First off, it's not a question of "if"; it is a well-known, long standing rule in the Senate that with the sole exception of Supreme Court nominees, judges that get voted down in committee don't get a floor vote. The Constitution says the Senate shall advise and consent; it doesn't dictate procedures for them, and certainly doesn't mandate a floor vote.

As for the consequences, at least Bush gets an early resolution and a chance to find another nominee. All too often, when Republicans controlled the committee and the Senate, Clinton's nominees wouldn't even get a committee vote; the nomimations would just languish, sometimes for years, while the nominee stayed in limbo and the post remained vacant.

So it's a sign of a "looming crisis" which threatens to "jeopardize the functioning of government" when ten Democrats vote down a Republican nominee. May we infer then that it was simply business as usual when ten Republicans exercised this peculiar form of pocket veto over Democratic nominees?

Broder won his Pulitzer for Commentary in 1973.

Moving to the local stage, yesterday's Eileen McNamara column bent over backwards trying to blame Jane Swift's departure from the Massachusetts gubernatorial race on "the 'powerful men' we've heard so much about" (when Swift herself stupidly tried to blame sexism for the consequences of her own mistakes), and not on Swift's own numerous string of gaffes, saying, among other things,

The most predictable and offensive canard offered in that ''told-you-so'' tone by talking heads in the wake of Swift's withdrawal was that the first woman governor in state history had buckled under the weight of her family obligations. Didn't we warn her she couldn't have it all? Didn't we predict those babies would be too much to juggle?

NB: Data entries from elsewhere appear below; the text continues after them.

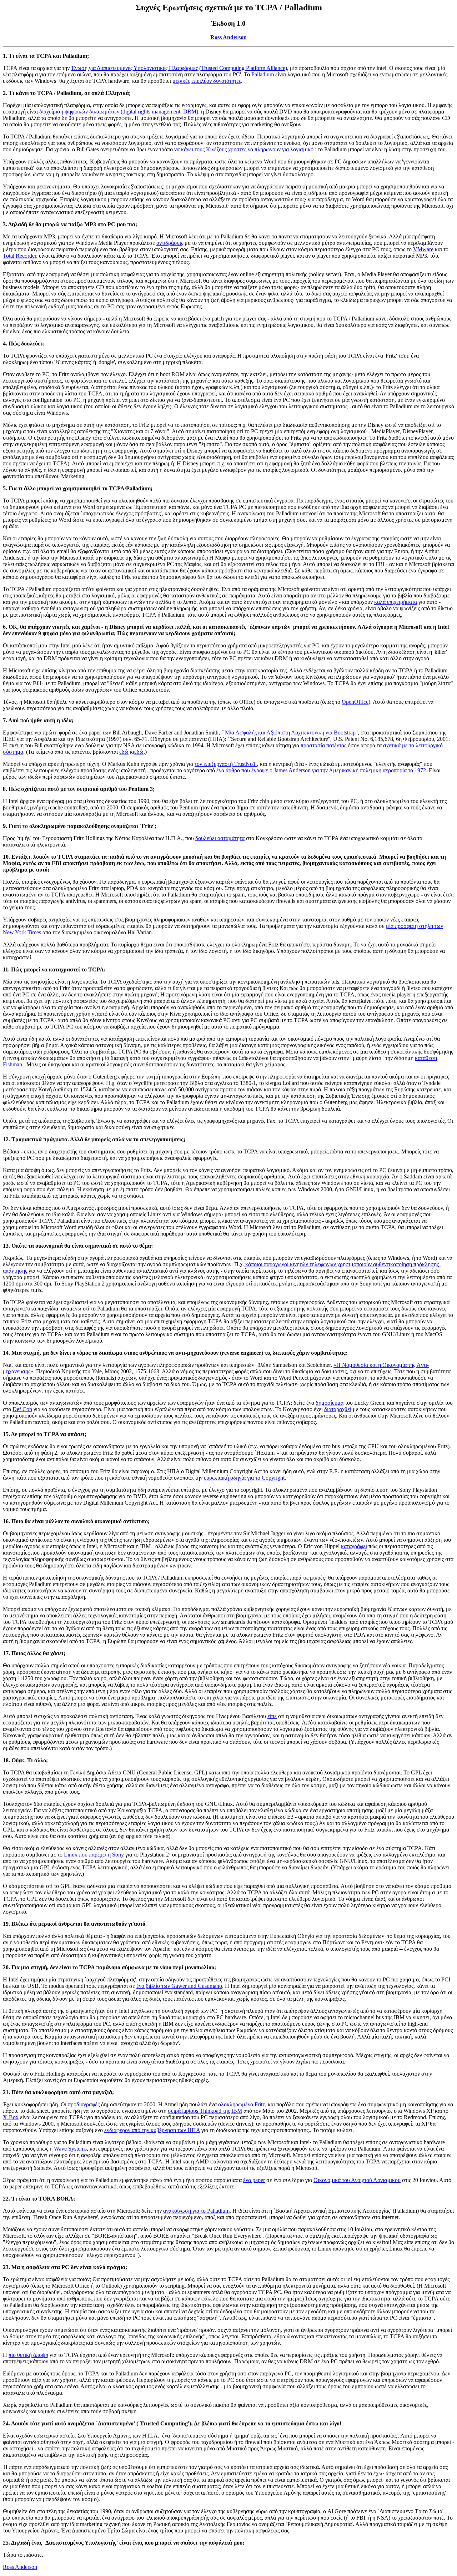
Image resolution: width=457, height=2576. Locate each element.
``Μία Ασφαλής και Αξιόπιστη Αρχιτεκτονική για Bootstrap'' (289, 732)
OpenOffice (355, 702)
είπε (272, 1716)
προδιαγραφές (84, 2104)
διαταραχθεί (337, 1409)
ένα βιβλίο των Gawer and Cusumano (179, 1986)
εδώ (124, 752)
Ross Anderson (228, 37)
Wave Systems (70, 2149)
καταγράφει (354, 1546)
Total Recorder (19, 256)
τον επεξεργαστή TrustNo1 (226, 764)
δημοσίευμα (329, 1403)
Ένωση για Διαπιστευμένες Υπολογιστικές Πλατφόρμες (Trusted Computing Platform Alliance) (179, 68)
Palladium (262, 74)
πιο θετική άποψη (28, 2355)
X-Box (11, 2117)
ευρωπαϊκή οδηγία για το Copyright (244, 1478)
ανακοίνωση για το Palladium (196, 2211)
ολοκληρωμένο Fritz (241, 2104)
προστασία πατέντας (323, 745)
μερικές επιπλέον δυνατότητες (206, 81)
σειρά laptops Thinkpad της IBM (205, 2111)
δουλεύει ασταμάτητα (220, 838)
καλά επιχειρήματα (395, 602)
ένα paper (254, 2180)
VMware (423, 249)
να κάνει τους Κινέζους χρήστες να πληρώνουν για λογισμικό (243, 149)
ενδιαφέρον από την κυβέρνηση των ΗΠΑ (152, 2130)
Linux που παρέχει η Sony (94, 1855)
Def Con (22, 1409)
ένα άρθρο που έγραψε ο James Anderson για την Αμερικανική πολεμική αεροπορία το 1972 (321, 770)
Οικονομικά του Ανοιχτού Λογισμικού (357, 2180)
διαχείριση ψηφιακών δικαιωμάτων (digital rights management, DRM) (118, 111)
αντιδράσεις (169, 243)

The most prominent "talking head" making that claim, as it happens, was female --- specifically, Jane Swift:

In a stunning turnabout, Acting Governor Jane Swift yesterday withdrew from the race for governor, saying she could not meet the challenge from Republican businessman Mitt Romney and at the same time carry out her duties as governor and as a parent to three young children.

McNamara would not have had to look far into her own paper's coverage to discover this --- what I just quoted was the lead paragraph of their front-page story on Swift's departure. As to the rest of her claims, what let the air out of Swift's campaign wasn't just the drying up of funds, for which the unnamed powerful men might have some responsibility, but the abysmal poll numbers, which showed Swift with 12% support to Romney's 75%.

McNamara won her Pulitzer for Commentary in 1997.